Aerobic exercise improve physical endurance and muscle function by ameliorating oxidative stress and modulating mitochondrial dynamics in aged skeletal muscle
摘要
Mitochondrial dysfunction is associated with the age-related decline in skeletal muscle mass and strength. Aerobic exercise upregulate Sestrins protein expression in skeletal muscle, which plays a key role in maintaining mitochondrial homeostasis. This study aimed to elucidate the role of aerobic exercise in regulating mitochondrial dynamics and oxidative stress in aging skeletal muscle. We randomly assigned male C57BL/6J mice into four groups: Young Control Group (YC), Young Aerobic Exercise Group (YA), Old Control Group (OC) and Old Aerobic Exercise Group (OA). We confirmed that aerobic exercise significantly enhanced grip strength and running capacity in aged mice compared to the OC group. The OC group exhibited significantly elevated MDA levels in skeletal muscle compared to the YC group, whereas aerobic exercise reduced MDA levels while increasing SOD and CAT activities in exercise group. Compared to the YC group, aging significantly reduced Sestrin1 protein expression, while Sestrin2 and Sestrin3 levels remained unaffected.
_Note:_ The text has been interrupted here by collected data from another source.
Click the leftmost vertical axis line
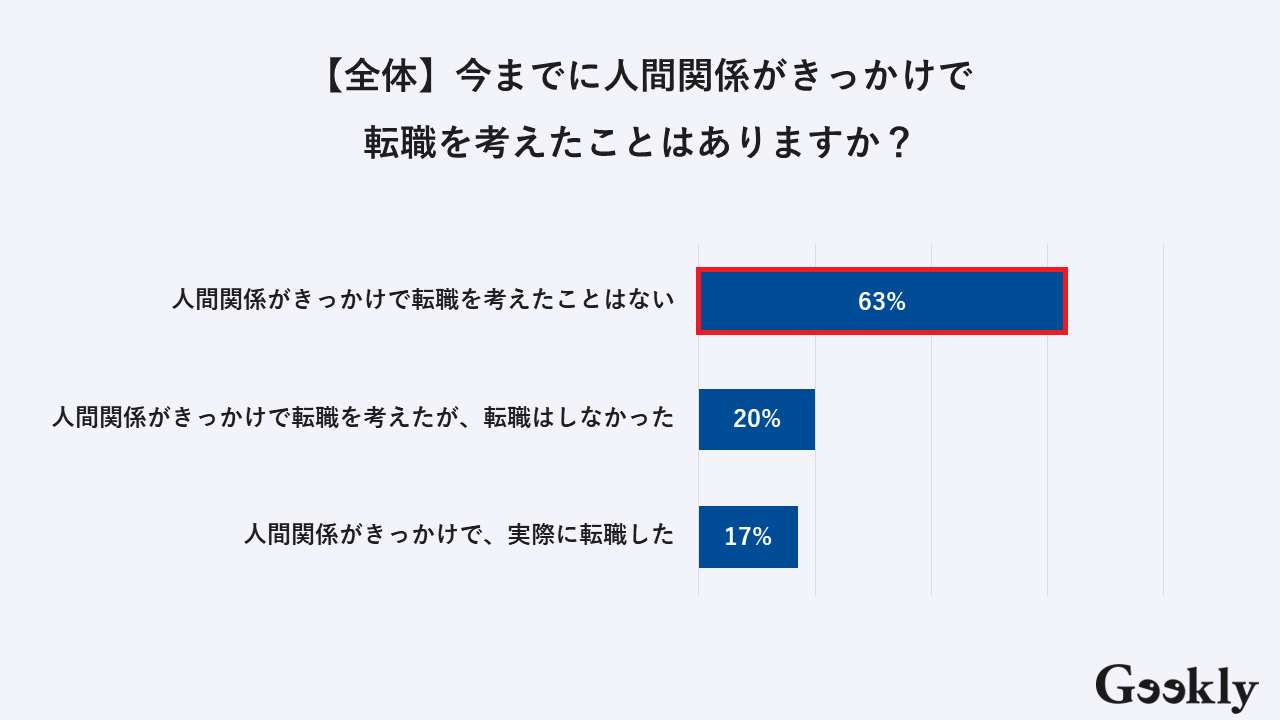(x=698, y=470)
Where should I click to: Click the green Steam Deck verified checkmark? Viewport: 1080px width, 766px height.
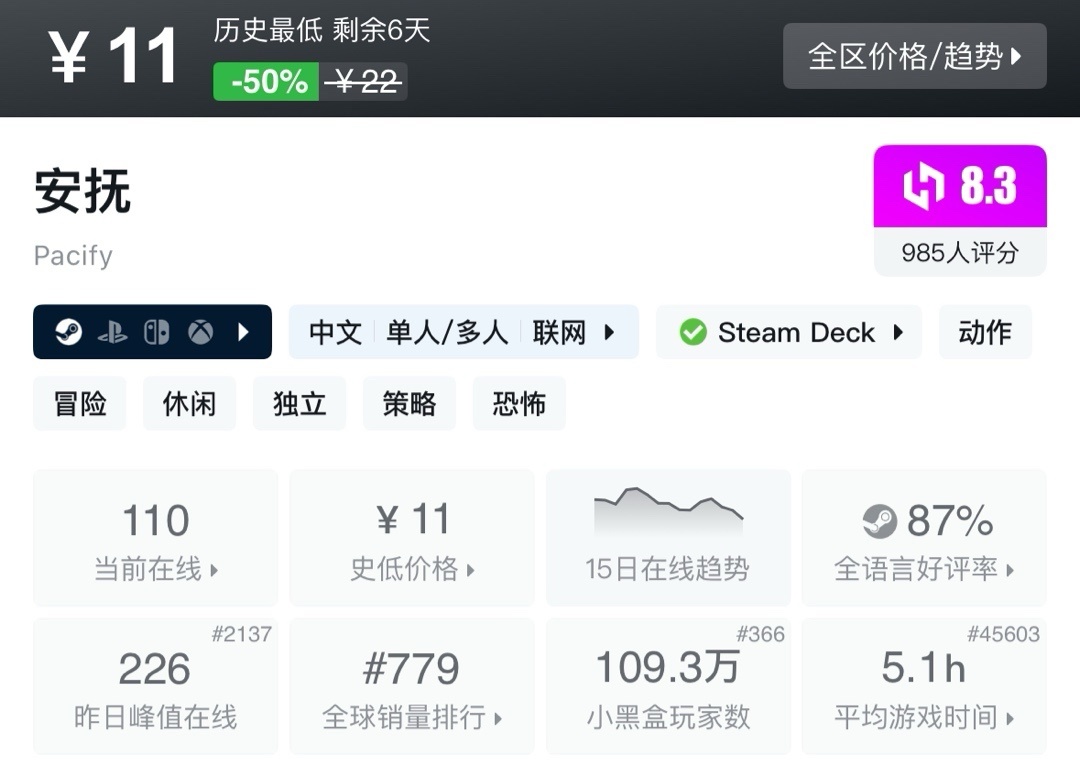pos(693,332)
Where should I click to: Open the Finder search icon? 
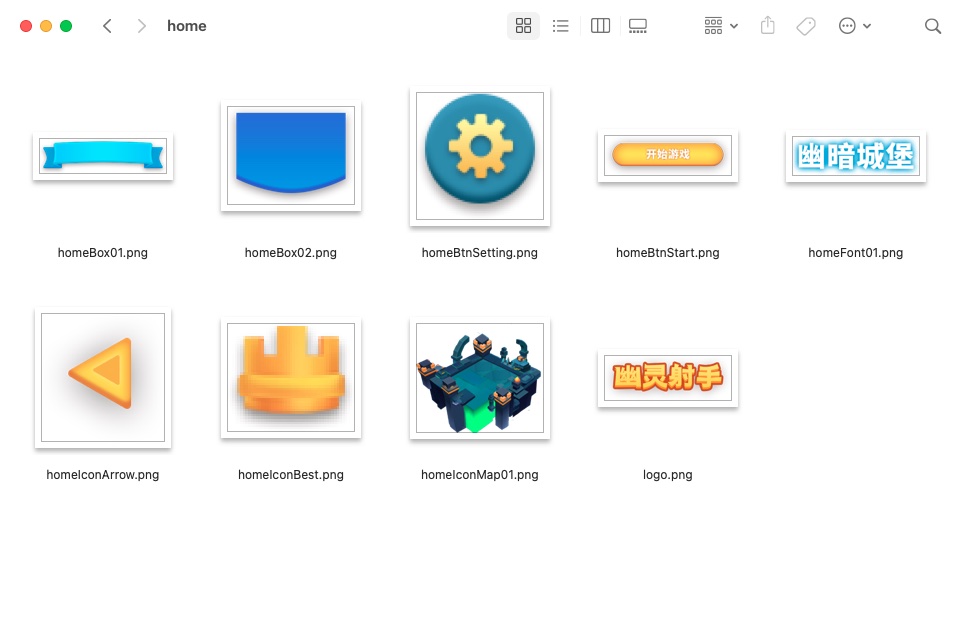click(933, 26)
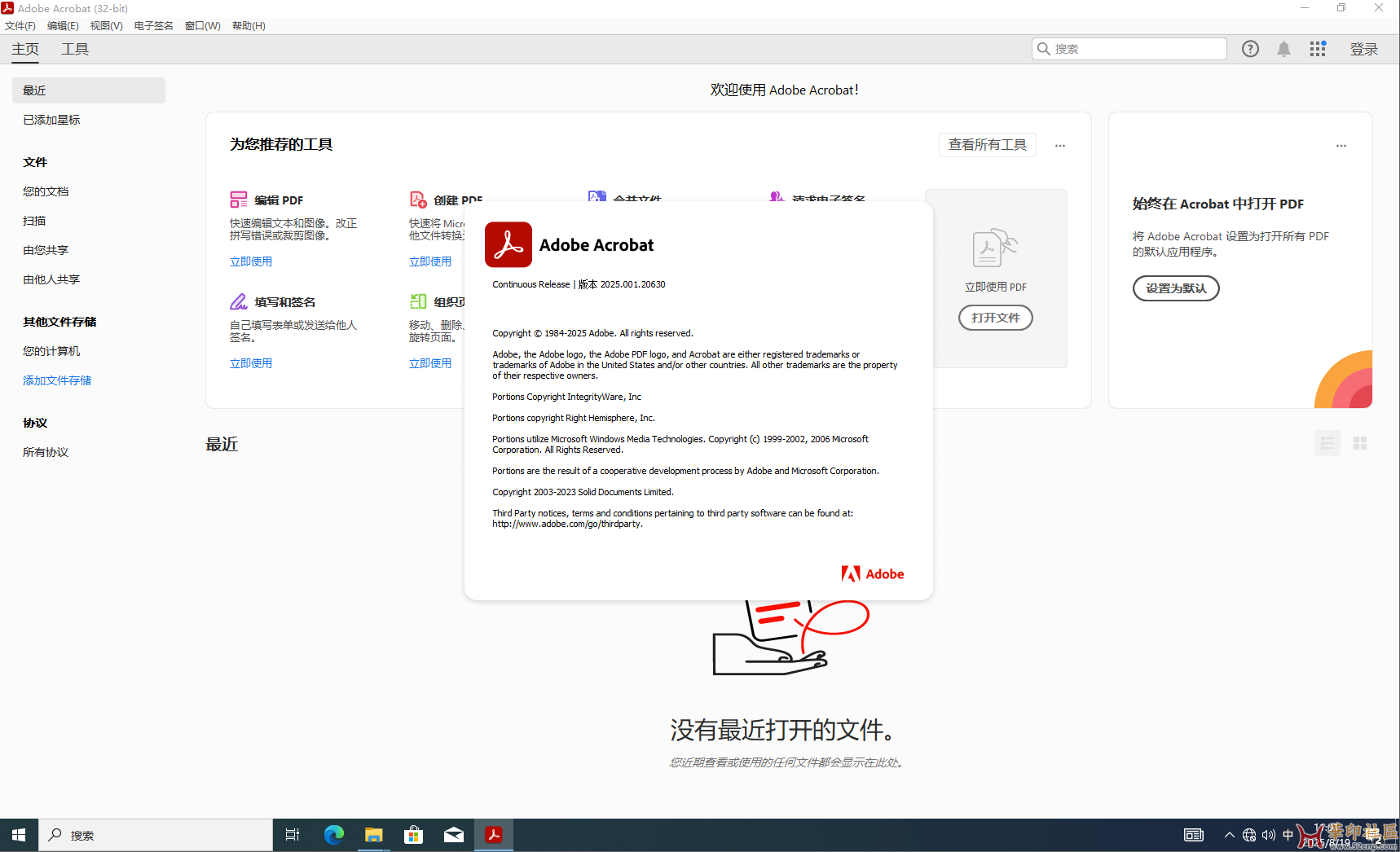Click the 设置为默认 button
This screenshot has width=1400, height=852.
1175,288
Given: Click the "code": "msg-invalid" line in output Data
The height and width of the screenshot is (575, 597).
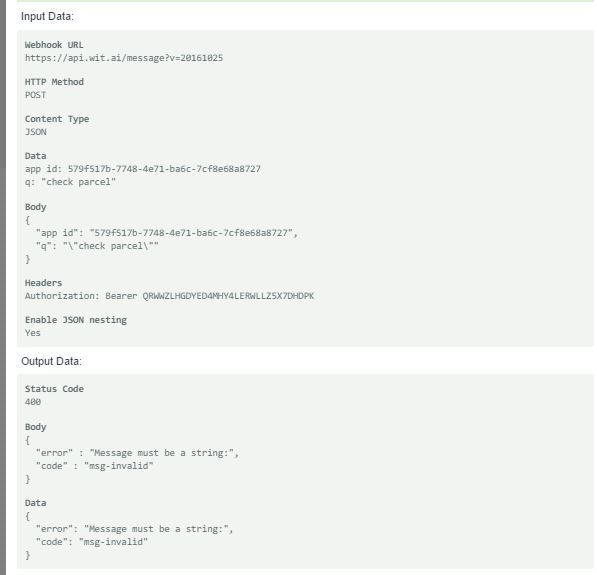Looking at the screenshot, I should coord(91,541).
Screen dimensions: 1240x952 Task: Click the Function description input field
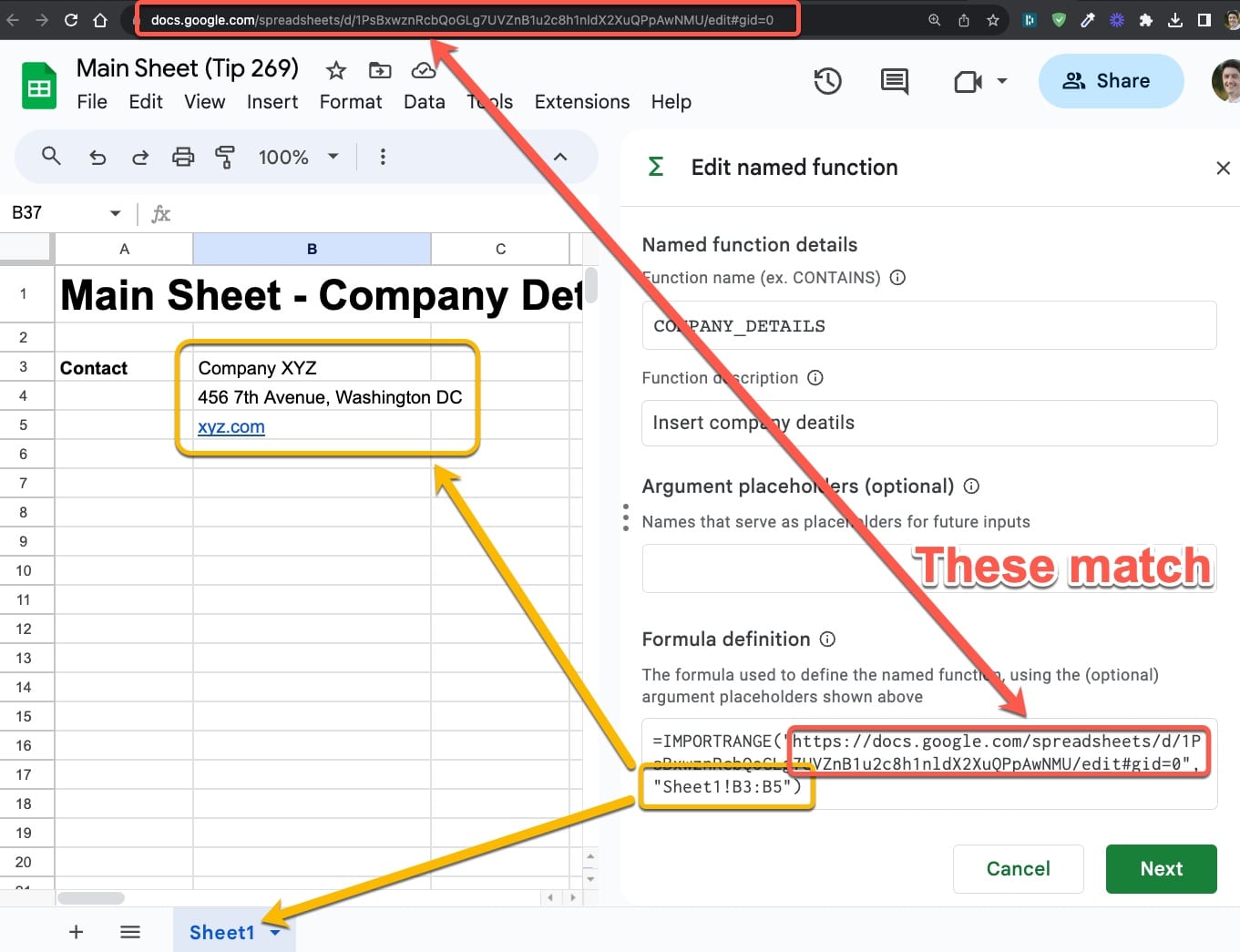tap(928, 423)
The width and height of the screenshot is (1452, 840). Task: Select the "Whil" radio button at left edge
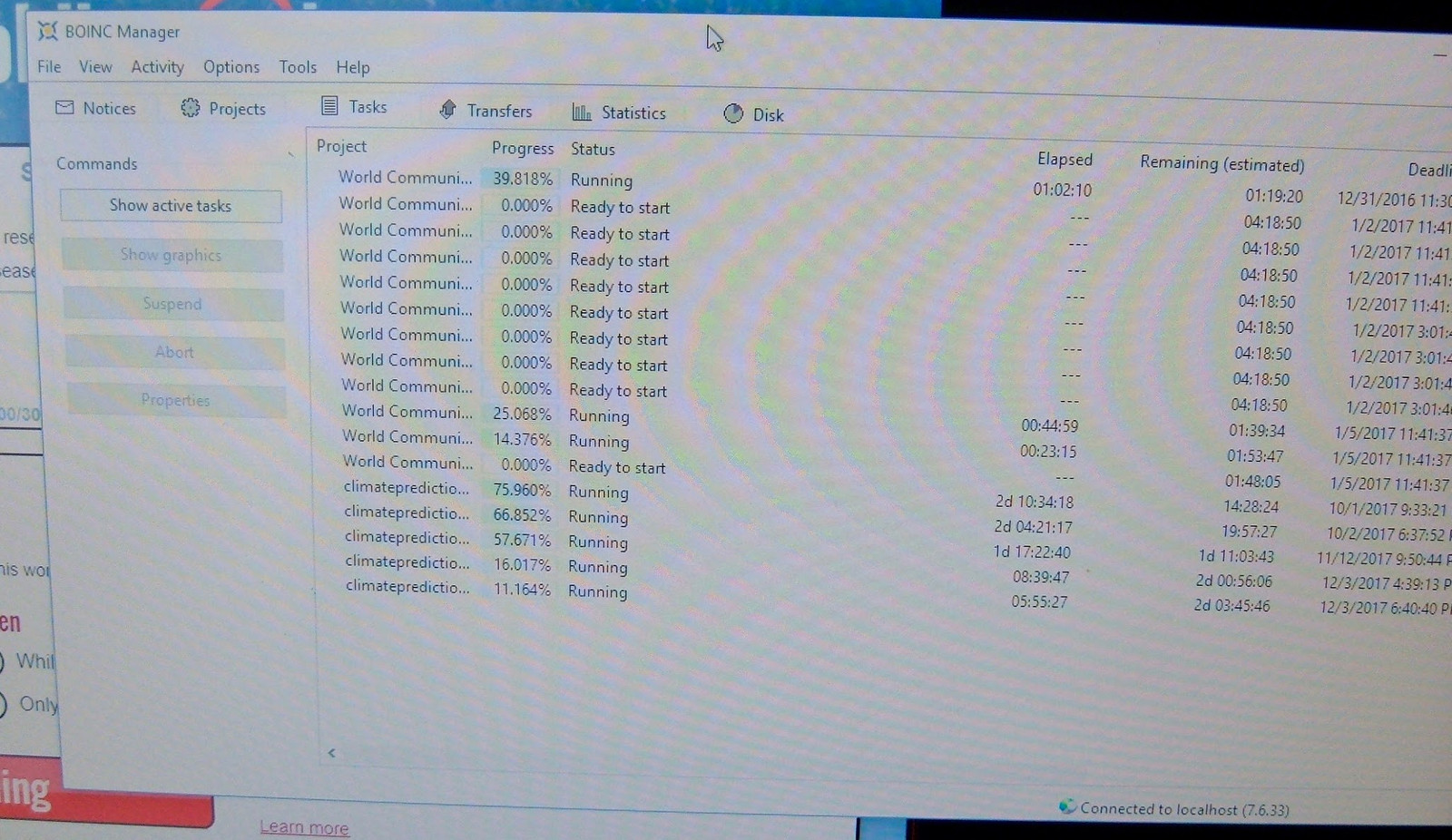[4, 660]
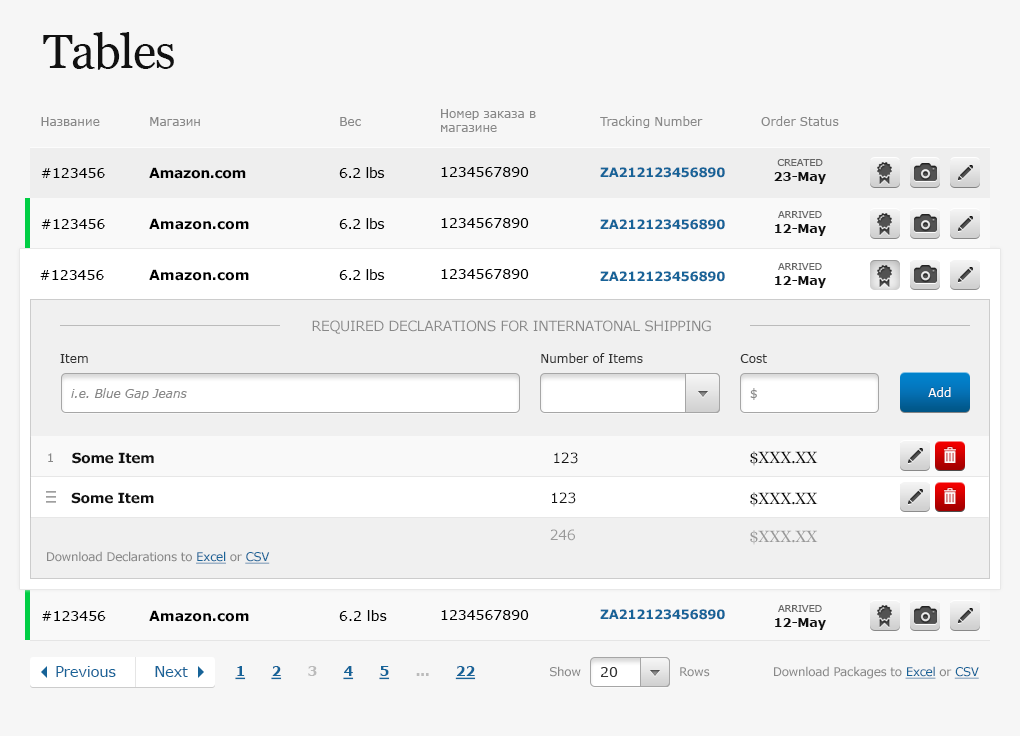Viewport: 1020px width, 736px height.
Task: Click the camera icon on the bottom package row
Action: tap(924, 614)
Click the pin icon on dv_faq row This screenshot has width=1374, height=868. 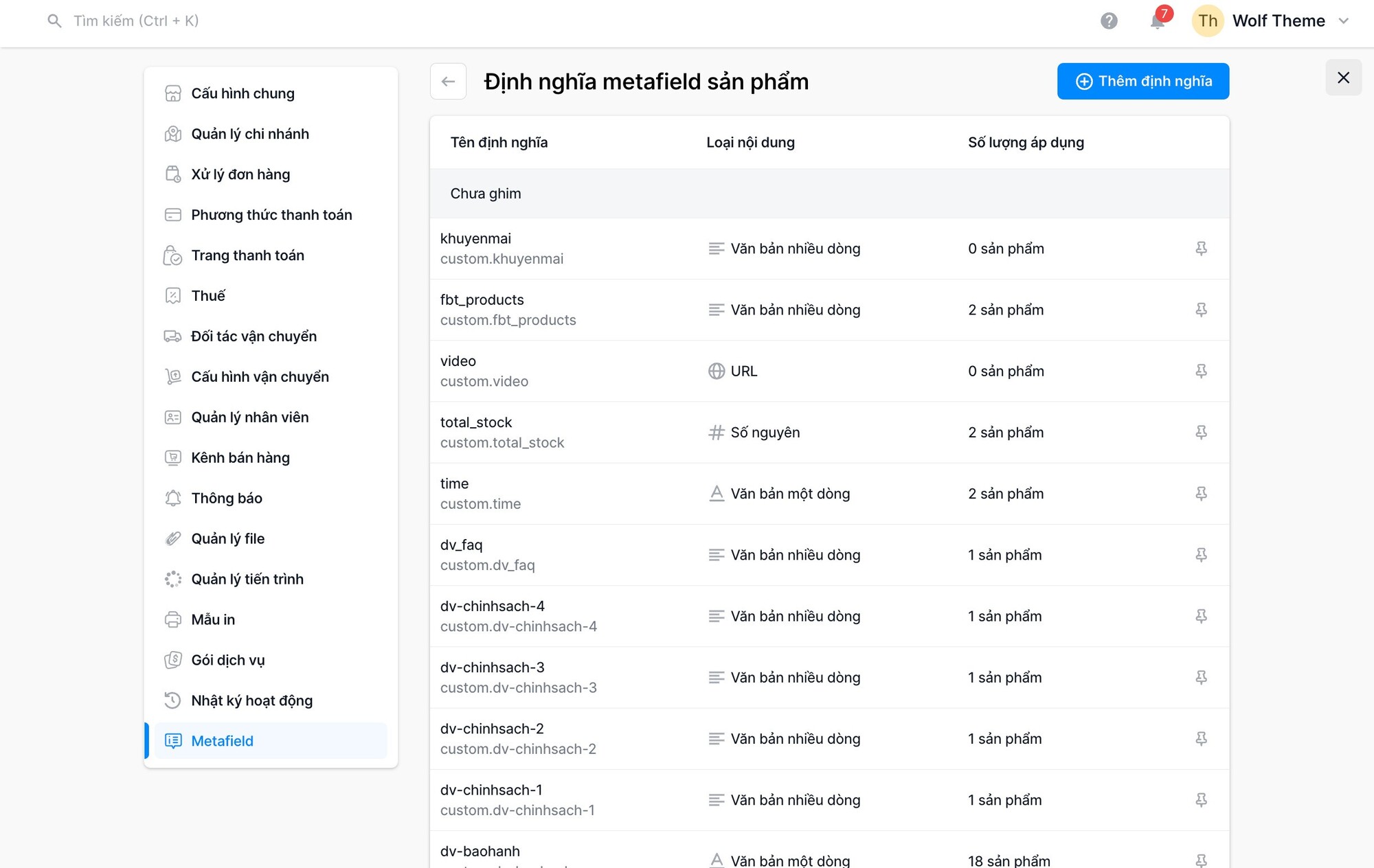pos(1201,555)
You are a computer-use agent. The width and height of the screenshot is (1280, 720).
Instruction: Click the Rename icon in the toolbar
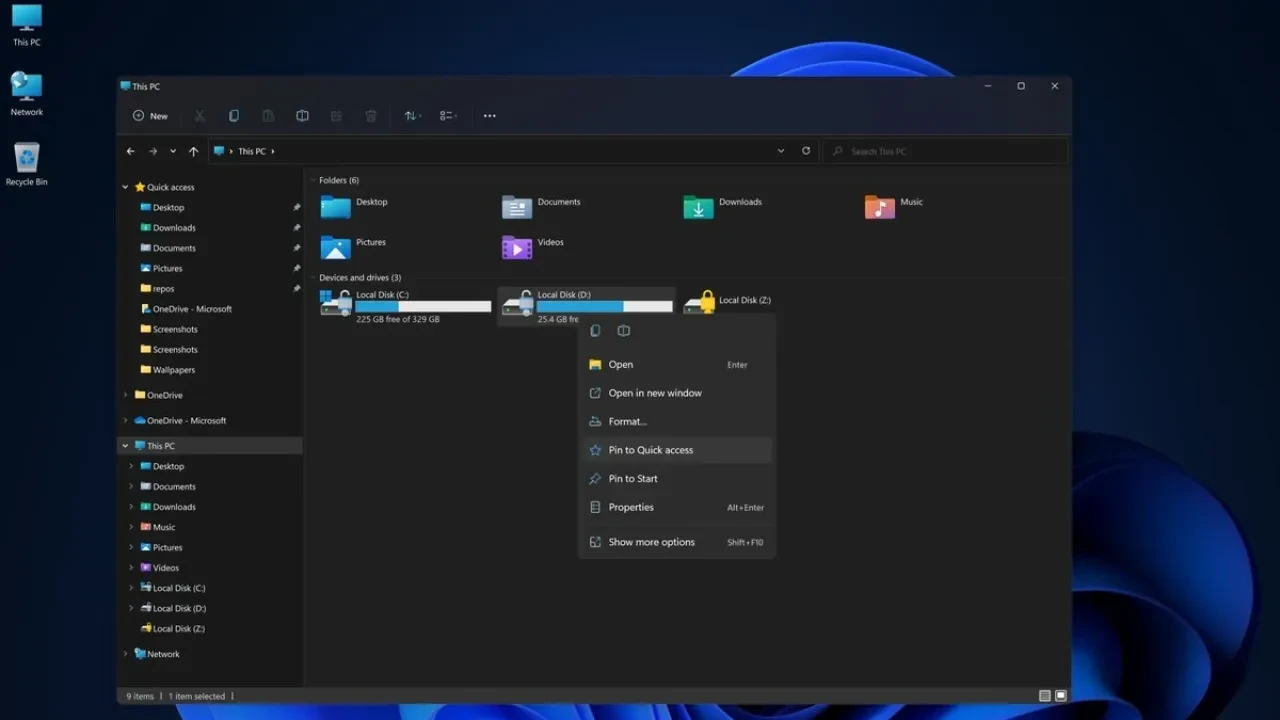(x=302, y=116)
Notably, aerobic exercise intervention significantly elevated Sestrin1 expression in OA group, compared to OC group, while no observable effects on Sestrin2/3 expression. Additionally Phospho-AMPK (Thr172), and PGC-1α were significantly increased in both the YA and OA groups. Aging also caused a marked decline in SDH activity and an increase in PGAM5 and OPA1 protein levels in the OC group. In addition, aerobic exercise improved SDH activity and augmented MFN2, OPA1 and PINK1 expression in YA and OA groups. In conclusion, aging induces oxidative stress accumulation and mitochondrial dysfunction in skeletal muscle, whereas 8-week of aerobic exercise mitigates these effects by upregulating Sestrin1 and its downstream targets, thus enhancing mitochondrial dynamics and function in aged mice.